Source:
- - -

# Gold foil tape for baits



## Catproinnovations (Dec 8, 2009)

Does anyone know where I can find some gold foil tape at 2" or 3" wide or if I could spray glue a sheet of gold foil to wrap my baits thanks guys!


Posted using Outdoor Hub Campfire


----------



## Cutt'em Jack (Feb 17, 2008)

eBay is where I got mine.


----------



## leeabu (Apr 10, 2004)

Jo Ann Frabrics


----------



## Catproinnovations (Dec 8, 2009)

Is it the really expensive copper taping you found on ebay or is it an actual foil tape that's cheaper. I went to Jo Anne's last night they didn't have any. 


Posted using Outdoor Hub Campfire


----------



## Cutt'em Jack (Feb 17, 2008)

It was the cheap tape.


----------



## Catproinnovations (Dec 8, 2009)

Ok great I'll just have to keep an eye out for it do you remember a brand?


Posted using Outdoor Hub Campfire


----------



## Cutt'em Jack (Feb 17, 2008)

- - -

Records:
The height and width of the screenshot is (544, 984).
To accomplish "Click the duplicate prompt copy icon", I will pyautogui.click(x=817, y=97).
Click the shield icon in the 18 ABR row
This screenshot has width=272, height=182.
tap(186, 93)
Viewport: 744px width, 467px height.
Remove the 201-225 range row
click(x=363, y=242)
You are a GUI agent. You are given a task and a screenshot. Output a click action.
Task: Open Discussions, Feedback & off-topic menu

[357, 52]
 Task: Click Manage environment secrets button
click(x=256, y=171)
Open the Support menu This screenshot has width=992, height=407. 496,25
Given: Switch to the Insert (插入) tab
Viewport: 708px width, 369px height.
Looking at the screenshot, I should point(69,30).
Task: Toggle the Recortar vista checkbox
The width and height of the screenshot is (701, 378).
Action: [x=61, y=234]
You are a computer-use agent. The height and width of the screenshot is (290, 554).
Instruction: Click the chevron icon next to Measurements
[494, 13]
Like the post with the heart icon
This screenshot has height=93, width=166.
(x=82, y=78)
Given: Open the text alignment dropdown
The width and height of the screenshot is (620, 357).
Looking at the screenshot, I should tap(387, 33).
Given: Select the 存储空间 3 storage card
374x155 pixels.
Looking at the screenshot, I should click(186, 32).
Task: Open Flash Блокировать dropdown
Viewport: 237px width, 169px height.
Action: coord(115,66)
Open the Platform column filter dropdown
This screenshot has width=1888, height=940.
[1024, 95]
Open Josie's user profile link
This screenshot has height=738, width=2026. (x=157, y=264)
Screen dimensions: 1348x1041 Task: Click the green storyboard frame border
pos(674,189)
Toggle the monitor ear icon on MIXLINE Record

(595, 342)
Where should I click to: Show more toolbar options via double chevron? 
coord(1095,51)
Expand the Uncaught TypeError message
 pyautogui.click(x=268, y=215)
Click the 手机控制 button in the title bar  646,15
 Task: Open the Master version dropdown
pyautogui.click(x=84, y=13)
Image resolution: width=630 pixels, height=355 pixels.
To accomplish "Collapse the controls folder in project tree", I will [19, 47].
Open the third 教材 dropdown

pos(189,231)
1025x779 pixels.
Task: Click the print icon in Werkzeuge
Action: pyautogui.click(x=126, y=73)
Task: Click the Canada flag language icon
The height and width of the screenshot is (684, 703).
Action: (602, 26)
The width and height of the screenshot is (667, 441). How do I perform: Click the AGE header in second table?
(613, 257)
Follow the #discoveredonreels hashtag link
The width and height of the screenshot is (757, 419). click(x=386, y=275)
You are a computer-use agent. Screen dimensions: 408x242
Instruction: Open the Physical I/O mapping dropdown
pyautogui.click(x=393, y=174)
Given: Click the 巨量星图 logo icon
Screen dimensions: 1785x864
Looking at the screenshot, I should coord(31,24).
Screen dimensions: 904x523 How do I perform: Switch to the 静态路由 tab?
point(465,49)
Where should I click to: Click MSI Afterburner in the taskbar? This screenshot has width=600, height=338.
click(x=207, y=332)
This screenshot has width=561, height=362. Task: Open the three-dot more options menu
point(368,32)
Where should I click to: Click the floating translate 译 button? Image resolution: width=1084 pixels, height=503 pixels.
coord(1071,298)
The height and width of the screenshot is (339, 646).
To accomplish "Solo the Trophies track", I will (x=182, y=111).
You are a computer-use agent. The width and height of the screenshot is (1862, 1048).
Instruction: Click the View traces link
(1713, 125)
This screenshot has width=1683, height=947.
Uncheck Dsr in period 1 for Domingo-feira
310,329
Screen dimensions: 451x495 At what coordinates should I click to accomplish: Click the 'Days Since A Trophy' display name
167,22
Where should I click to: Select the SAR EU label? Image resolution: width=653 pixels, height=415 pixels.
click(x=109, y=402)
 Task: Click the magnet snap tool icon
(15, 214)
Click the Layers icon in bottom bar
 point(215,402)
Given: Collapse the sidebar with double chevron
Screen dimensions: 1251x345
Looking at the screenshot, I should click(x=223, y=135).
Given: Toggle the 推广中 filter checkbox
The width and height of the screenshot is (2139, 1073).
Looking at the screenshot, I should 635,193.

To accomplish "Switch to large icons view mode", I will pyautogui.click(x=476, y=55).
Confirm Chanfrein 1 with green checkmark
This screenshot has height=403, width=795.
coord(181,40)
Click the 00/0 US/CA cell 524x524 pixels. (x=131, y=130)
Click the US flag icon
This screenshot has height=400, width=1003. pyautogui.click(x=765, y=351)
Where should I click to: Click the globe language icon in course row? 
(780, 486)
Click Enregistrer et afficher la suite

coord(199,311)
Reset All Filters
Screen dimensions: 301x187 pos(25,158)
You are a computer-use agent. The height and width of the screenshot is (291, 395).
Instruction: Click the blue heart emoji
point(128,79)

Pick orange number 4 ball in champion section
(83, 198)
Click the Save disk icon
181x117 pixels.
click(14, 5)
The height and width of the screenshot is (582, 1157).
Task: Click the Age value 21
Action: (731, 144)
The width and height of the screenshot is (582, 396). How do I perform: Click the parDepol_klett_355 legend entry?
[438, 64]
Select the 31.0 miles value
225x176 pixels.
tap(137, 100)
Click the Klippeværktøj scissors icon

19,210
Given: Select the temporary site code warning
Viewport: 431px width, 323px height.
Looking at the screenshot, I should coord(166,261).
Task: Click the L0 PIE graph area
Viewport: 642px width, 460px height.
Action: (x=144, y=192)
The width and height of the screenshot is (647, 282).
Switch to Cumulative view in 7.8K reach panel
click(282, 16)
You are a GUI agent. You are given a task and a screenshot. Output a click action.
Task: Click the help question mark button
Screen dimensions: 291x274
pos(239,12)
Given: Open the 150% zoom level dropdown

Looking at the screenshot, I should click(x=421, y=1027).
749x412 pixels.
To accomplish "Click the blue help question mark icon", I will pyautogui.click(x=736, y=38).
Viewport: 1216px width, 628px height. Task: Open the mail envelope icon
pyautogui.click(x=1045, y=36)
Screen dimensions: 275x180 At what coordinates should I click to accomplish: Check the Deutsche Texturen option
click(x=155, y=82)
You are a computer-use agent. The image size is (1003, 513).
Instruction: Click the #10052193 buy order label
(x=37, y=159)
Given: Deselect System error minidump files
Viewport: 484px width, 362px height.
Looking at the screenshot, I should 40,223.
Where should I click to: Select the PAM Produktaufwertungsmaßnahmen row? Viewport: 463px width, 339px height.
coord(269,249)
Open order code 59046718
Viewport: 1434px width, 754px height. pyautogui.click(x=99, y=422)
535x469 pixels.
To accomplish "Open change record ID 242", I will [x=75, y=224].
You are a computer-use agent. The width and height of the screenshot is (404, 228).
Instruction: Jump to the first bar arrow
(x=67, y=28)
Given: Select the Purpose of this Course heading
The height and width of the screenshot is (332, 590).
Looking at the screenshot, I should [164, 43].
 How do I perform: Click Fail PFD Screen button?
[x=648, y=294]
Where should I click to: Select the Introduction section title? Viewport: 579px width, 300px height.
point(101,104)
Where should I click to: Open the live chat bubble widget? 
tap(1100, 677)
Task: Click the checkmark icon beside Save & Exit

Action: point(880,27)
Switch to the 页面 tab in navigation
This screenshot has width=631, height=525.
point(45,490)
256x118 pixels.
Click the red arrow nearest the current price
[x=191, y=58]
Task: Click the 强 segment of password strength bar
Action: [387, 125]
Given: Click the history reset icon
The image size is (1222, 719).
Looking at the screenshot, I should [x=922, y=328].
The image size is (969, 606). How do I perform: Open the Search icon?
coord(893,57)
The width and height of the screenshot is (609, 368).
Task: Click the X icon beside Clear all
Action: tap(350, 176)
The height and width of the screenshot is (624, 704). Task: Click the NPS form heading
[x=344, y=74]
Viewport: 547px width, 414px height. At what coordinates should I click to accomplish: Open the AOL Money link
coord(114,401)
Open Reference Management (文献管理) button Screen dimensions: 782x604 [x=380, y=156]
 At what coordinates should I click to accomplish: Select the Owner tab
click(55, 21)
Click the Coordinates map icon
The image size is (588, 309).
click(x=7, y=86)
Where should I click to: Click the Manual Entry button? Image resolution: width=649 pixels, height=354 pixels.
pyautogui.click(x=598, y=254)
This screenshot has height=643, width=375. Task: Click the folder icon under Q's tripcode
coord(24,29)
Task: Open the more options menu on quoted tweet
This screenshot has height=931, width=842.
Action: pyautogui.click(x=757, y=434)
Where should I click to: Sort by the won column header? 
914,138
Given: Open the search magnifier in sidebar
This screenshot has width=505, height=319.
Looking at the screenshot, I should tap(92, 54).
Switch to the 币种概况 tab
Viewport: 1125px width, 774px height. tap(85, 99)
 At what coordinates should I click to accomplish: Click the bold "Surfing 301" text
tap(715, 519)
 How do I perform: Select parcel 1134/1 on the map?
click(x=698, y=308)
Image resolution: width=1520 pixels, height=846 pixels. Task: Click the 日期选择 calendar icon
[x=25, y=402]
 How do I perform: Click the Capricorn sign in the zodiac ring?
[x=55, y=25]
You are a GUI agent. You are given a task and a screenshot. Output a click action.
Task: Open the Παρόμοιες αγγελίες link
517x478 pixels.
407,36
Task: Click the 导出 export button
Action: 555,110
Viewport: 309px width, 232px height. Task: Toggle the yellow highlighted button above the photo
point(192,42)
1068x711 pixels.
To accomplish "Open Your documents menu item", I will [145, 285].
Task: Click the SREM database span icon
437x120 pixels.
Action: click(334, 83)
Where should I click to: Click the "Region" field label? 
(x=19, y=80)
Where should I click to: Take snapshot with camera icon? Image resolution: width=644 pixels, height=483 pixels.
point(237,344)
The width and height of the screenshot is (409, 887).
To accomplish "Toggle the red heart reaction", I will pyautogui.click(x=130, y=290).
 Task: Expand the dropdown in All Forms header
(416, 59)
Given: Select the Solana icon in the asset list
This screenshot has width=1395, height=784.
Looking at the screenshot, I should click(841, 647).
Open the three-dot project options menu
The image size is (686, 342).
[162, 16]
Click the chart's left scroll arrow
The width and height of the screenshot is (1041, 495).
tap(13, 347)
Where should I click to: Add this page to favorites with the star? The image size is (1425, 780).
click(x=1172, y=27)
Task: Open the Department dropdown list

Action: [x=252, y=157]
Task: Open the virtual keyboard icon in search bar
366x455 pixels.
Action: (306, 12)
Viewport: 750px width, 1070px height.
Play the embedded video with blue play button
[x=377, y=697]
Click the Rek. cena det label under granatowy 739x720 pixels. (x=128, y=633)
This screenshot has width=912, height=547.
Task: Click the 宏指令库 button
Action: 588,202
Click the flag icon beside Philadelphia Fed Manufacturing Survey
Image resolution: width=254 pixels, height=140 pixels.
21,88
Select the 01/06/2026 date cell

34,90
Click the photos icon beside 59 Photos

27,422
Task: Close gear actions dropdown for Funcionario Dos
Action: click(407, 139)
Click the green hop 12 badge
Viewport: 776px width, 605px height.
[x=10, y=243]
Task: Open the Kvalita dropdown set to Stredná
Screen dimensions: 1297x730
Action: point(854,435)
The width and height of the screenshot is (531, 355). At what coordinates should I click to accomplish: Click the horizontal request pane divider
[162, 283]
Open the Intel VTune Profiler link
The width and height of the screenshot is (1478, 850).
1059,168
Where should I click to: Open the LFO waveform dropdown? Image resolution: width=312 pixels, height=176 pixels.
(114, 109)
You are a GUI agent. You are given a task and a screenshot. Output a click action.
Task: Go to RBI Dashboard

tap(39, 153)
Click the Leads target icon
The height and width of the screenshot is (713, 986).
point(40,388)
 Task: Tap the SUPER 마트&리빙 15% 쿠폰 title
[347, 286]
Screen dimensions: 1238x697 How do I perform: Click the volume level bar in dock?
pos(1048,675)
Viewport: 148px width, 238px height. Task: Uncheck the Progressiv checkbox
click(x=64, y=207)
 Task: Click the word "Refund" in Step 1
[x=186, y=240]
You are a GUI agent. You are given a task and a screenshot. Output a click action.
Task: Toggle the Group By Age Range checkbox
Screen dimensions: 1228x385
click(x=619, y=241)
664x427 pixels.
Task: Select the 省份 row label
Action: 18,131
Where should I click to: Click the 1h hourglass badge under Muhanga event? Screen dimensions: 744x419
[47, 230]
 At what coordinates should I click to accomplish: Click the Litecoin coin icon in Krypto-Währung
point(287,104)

- - -

What the task requires: Carry on the gold foil tape thread from its last line, beginning with the reply under the final Cutt'em Jack heading.

Answer to the task:
[ame="http://www.ebay.com/itm/Prism-Hoop-Tape-1-x-25-feet-Choose-Any-Color-Holographic-Irridescent-/130759399800?pt=LH_DefaultDomain_0&var=&hash=item1e71de1978"]Prism Hoop Tape 1" x 25 Feet Choose Any Color Holographic Irridescent | eBay[/ame]


----------



## All Eyes (Jul 28, 2004)

Pat Catans sells the ultra thin crafting foil that I use. It does not have an adhesive backing so you will need to epoxy it in place and also top coat over it. If you are looking for the adhesive waterproof prism tape you may check Janns Netcraft online or E-Bay.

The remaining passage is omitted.